Task inputs »
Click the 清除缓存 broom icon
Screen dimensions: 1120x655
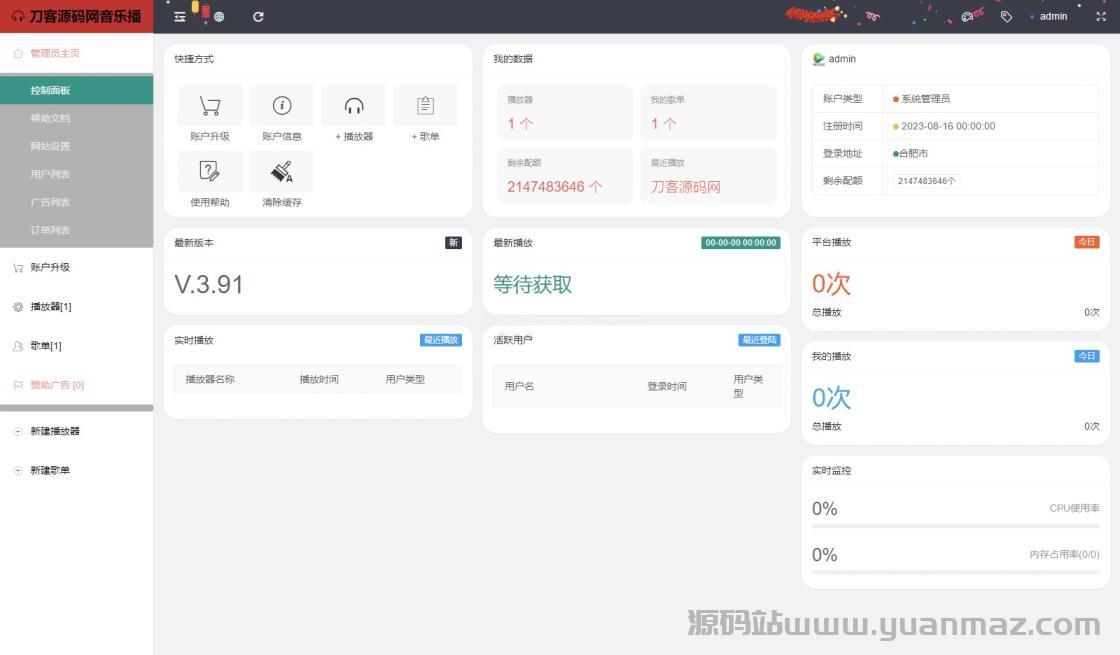coord(282,171)
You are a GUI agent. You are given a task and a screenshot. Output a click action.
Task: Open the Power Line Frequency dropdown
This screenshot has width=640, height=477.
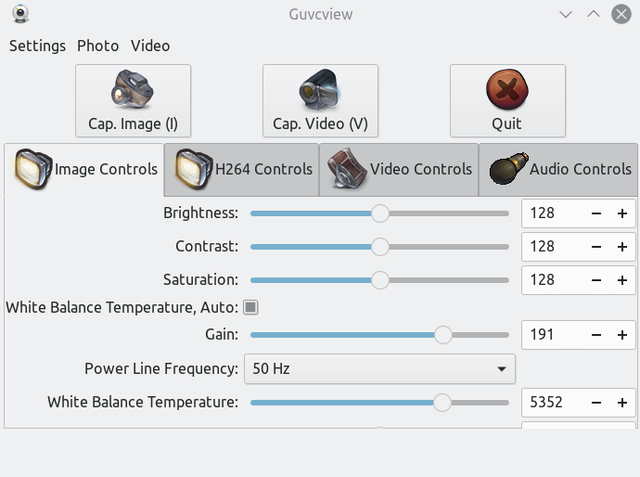point(380,369)
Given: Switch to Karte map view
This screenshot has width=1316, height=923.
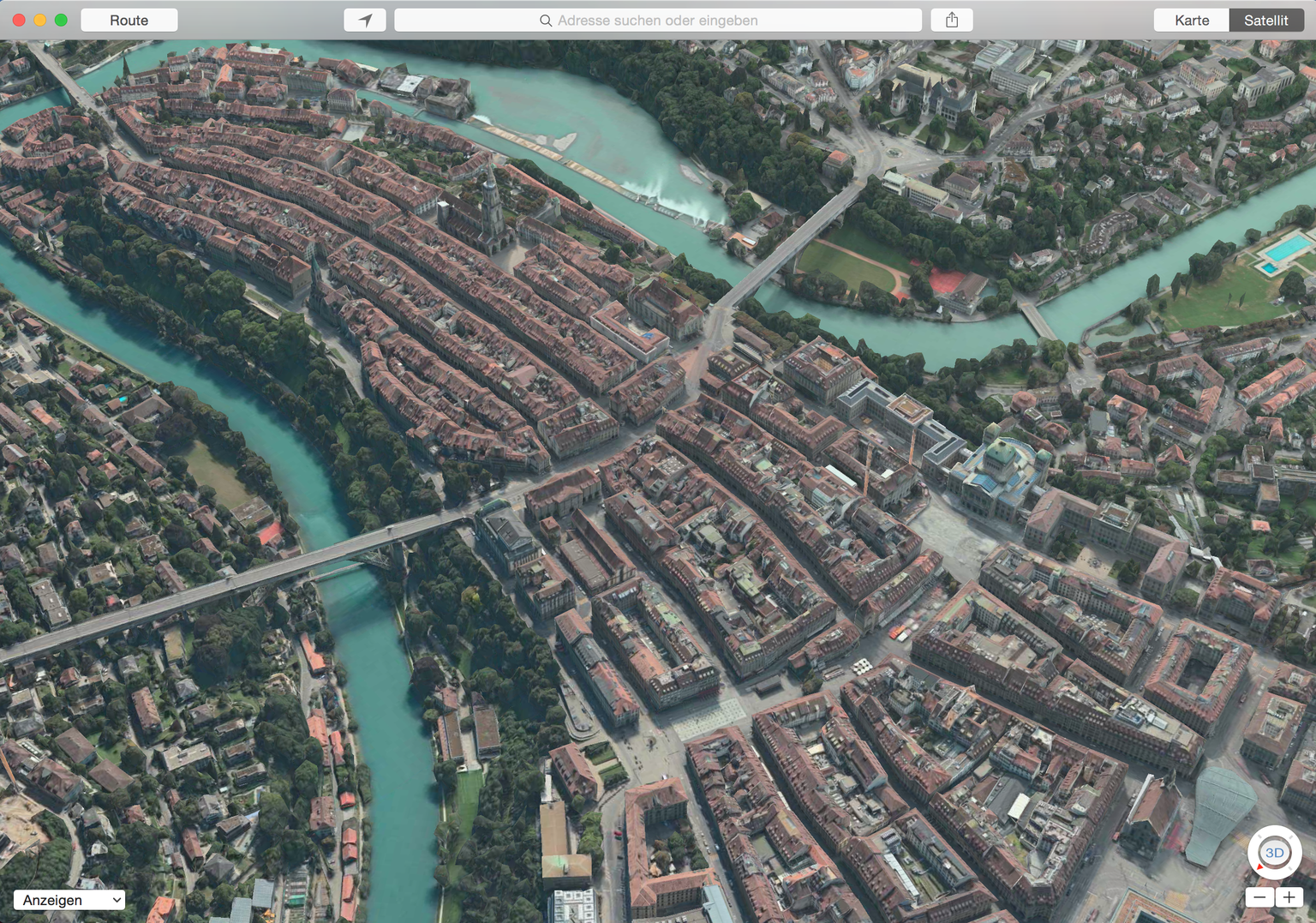Looking at the screenshot, I should (1191, 21).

Problem requirements » From the first line above to the last, copy the records exactly but omit the pictures.

Problem solution »
Click the 清除缓存 broom icon
Screen dimensions: 1120x655
coord(282,171)
You are a GUI agent. You are given a task and a screenshot. Output a click action.
Task: Open the Power Line Frequency dropdown
This screenshot has width=640, height=477.
point(380,369)
Given: Switch to Karte map view
This screenshot has width=1316, height=923.
Looking at the screenshot, I should (1191, 21).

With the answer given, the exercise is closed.